I and many XML experts take a more strict view that there is never a good reason to omit the XML declaration. It provides essential information about the syntactic basis of an XML document. If you rely on defaults, you may fall victim to unexpected errors.

Breaking down the declaration

An XML declaration takes the following form:

<?xml version 
                opt._encoding 
                opt._standalone?>

The three key bits of the declaration are what some call pseudo-attributes, because they look syntactically similar to attributes. If present, the encoding declaration must follow the version, and, if present, the standalone declaration must be the last pseudo-attribute.

Version

Declaring the XML version is especially important now that XML 1.1 has been approved as a W3C Recommendation. XML 1.1 changes the definition of well-formedness in small but definite ways. One nice change is that XML 1.1 makes the XML declaration mandatory. The recommendation states:

XML 1.1 documents MUST begin with an XML declaration which specifies the version of XML being used.

The emphasis is mine. By definition, any XML document without a declaration is an XML 1.0 document. However, you should never leave the version unstated, especially since it is also very important to specify the encoding.

Encoding

The foundation of XML is Unicode. Every character in an XML document is a Unicode character. If you were to remember only one fact about XML, this would be the one to choose. It's even more important than, say, the fact that all non-empty elements must have an opening and closing tag. Since a Unicode character is an abstraction, there must be a mechanism for actually representing these characters in a form that can be processed by computers. This form is called an encoding. The encoding of the document is only a convenience for transmitting the document, but you should understand clearly that the substance of the XML content is still strictly Unicode. It's the parser's job to translate from the encoding to Unicode.

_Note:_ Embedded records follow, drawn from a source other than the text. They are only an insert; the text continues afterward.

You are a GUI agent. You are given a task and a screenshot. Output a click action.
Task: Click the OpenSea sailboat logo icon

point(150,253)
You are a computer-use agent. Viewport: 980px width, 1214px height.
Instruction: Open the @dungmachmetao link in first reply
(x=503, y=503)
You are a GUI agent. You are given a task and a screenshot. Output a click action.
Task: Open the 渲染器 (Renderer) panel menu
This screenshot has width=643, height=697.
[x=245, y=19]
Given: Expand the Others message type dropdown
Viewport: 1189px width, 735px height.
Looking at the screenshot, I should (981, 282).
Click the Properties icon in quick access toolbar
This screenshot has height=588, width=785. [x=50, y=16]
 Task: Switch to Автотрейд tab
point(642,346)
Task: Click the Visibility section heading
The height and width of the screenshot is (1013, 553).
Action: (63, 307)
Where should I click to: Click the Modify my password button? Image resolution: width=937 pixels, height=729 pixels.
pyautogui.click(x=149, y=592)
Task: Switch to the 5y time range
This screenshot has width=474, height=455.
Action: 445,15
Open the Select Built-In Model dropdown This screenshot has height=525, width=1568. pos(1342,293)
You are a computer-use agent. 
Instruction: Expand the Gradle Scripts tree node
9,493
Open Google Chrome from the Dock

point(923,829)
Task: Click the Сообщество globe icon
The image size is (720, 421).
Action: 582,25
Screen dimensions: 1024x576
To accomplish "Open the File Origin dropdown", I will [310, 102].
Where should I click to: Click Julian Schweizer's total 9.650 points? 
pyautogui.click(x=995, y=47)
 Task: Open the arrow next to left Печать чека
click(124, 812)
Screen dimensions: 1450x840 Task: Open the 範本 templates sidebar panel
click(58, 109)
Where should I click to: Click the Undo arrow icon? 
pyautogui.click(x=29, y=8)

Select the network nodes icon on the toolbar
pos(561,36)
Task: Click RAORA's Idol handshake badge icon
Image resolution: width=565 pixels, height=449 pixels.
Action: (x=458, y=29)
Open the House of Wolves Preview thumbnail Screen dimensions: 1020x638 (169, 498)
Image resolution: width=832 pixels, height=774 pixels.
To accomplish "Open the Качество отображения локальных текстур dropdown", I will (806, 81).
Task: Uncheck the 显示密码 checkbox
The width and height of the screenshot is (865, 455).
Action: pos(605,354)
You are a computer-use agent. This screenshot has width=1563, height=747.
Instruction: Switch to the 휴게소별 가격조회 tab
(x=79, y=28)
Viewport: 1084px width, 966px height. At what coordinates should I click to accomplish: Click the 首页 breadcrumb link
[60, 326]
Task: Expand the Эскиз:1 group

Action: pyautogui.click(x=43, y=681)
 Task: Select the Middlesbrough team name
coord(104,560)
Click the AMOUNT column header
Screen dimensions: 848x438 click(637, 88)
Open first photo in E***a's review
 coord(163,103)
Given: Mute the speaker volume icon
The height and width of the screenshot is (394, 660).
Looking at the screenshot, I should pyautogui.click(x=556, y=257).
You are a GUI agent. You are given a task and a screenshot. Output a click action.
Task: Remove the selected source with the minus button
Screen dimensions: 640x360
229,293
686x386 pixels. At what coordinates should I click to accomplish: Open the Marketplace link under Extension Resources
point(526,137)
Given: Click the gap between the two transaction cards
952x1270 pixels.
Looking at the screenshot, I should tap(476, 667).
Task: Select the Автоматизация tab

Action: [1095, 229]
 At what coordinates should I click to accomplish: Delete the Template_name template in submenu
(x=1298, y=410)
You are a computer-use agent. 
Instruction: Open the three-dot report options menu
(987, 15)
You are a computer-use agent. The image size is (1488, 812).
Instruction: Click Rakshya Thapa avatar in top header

The most common encodings are UTF-8 and UTF-16, which transmit Unicode characters as a sequence of 8-bit and 16-bit values, respectively. These are also the two encodings that must be supported by parsers. If you do not specify an encoding, an XML processor must assume UTF-8 or UTF-16 depending on the presence or absence of a special byte sequence (called the Byte Order Mark or BOM) at the very beginning of the file being parsed.

One of the most common XML processing problems I've seen is where an XML declaration is omitted, but the creator of the XML tries to use the full complement of characters in the LATIN-1 encoding (AKA ISO-8859-1), popular in the Americas and Western Europe. Usually, no BOM is present so the XML processor assumes a UTF-8 encoding. In the best case, the parser runs into a series of bytes that forms an illegal UTF-8 sequence -- the user at least then gets a clear well-formedness error. The more pernicious case is where LATIN-1 characters coincidentally happen to form legal UTF-8 sequences. In this case, the parser does not signal a well-formedness error, but the XML characters that are read may not be what the author intended. This sort of silent error can be very difficult to debug in a production system.

If a system enforces a policy that all XML documents must have an XML declaration that includes the encoding, then files encoded as LATIN-1 will always start with:

<?xml version="1.0" encoding="|ISO-8859-1|"?>

In this case, no implicit or explicit error results from the incorrect assumption of UTF-8. The above form (with the version and encoding replaced by the actual values, of course) is the minimum XML declaration that I strongly recommend in all XML files. Specify the encoding even if it is one of the defaults, UTF-8 or UTF-16.

Note: A file encoded in UTF-16 must start with the BOM even if its encoding is properly declared.

Standalone

An XML document can also signal whether the external subset of the DTD contains any declarations that could affect the actual content of the document. Of course, this is really only relevant if you are using DTDs.


Lesson learned

A well-known dictum among programmers is that being explicit is better than relying on implicit behaviors. This is especially true in the case of the XML declaration. I highly advise you to adopt a simple policy that all XML documents must have an XML declaration that includes a statement of the document's encoding. In my experience, such policy goes a long way towards minimizing obscure XML errors and is well worth the very slight inconvenience.


Resources

About the author

Photo of Uche Ogbuji

Uche Ogbuji is a consultant and co-founder of Fourthought Inc., a software vendor and consultancy specializing in XML solutions for enterprise knowledge management. Fourthought develops 4Suite, an open source platform for XML, RDF, and knowledge-management applications. Mr. Ogbuji is also a lead developer of the Versa RDF query language. He is a computer engineer and writer born in Nigeria, living and working in Boulder, Colorado, USA. You can contact Mr. Ogbuji at uche@ogbuji.net.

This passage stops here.